Magazine Asks Salzburg Group To Change Site

NO WRITER ATTRIBUTED

An unofficial publication of the Hungarian Government has invited the Student Council to move its 1948 Seminar in American Civilization to Hungary, which will then be celebrating the one hundredth anniversary of its 1848 fight for independence.

The September issue of the Budapest magazine "New Hungary" was received at the University from behind the "iron curtain" last night by Clemens Heller 2G, director of the Salzburg Executive Committee, which supervises operation of the seminar.

Council Will Act

Heller promised immediate consideration of the Hungarian proposal when his committee meets Saturday at 2:30 o'clock. The seminar took place in Leopoldskron, Salzburg, last summer.

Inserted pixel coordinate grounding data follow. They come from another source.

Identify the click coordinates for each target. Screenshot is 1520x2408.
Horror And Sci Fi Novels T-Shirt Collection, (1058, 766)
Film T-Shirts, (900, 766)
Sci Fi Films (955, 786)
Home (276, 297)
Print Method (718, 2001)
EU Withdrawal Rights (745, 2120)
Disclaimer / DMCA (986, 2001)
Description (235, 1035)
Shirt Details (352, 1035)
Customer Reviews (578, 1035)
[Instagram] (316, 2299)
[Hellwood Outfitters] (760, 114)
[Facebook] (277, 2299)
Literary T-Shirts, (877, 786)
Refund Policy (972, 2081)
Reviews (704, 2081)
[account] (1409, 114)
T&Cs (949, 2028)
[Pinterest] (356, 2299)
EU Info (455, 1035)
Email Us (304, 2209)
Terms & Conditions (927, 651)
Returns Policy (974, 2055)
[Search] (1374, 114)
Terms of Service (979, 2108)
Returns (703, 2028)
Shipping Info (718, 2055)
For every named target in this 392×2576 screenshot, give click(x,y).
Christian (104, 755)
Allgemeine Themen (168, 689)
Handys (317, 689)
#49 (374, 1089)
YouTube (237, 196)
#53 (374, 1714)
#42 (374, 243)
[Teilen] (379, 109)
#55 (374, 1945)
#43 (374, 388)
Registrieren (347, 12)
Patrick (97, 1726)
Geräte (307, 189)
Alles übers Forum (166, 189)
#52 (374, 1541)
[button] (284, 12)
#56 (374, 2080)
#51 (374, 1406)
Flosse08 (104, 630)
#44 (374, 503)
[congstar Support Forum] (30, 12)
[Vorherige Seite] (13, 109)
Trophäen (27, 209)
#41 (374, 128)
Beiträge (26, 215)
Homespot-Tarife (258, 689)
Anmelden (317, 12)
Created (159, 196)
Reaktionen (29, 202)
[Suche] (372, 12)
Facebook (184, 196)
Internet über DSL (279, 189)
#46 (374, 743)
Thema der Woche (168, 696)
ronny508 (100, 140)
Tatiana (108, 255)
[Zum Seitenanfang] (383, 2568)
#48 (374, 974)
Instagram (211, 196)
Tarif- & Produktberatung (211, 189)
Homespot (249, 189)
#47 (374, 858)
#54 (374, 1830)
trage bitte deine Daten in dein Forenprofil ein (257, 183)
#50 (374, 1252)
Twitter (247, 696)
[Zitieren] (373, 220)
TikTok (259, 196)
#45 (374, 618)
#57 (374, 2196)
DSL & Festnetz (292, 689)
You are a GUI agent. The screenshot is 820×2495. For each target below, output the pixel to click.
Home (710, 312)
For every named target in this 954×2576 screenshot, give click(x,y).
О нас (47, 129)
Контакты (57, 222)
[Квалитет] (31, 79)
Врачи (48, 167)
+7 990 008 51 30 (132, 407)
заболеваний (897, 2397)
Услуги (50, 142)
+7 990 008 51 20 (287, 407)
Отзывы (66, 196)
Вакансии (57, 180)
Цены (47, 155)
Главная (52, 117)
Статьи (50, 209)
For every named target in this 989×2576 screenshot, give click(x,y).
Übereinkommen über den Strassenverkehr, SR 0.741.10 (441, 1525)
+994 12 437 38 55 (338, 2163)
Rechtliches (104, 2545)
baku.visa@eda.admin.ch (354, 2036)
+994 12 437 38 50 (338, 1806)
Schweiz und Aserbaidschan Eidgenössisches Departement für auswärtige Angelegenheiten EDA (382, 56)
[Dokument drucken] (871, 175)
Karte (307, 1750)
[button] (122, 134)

"New Hungary" published a long account of the project, and paid tribute to lectures delivered by Gaetano Salvemini, Lauro de Bois Lecturer on the History of Italian Civilization, and professors Francis O. Matthiessen, Wassily W. Leontieff, and Benjamin F. Wright, Jr.

No Propaganda

In commenting on the seminar, the purpose of which was to acquaint European students with American civilization, the magazine said:

"But this Salzburg meeting has gone far beyond its own purpose. It became a free forum for the exchange of ideas and opinions. There wasn't a shadow of propaganda in Salzburg. In this excellent atmosphere all the problems of an intellectual cooperation between the United States and Europe came to the fore with no regard for political prejudices."

Richard D. Campbell '48, administrative aide to the seminar, also came in for praise from the Hungarian periodical. "Campbell," it said, "works untiringly for international understanding."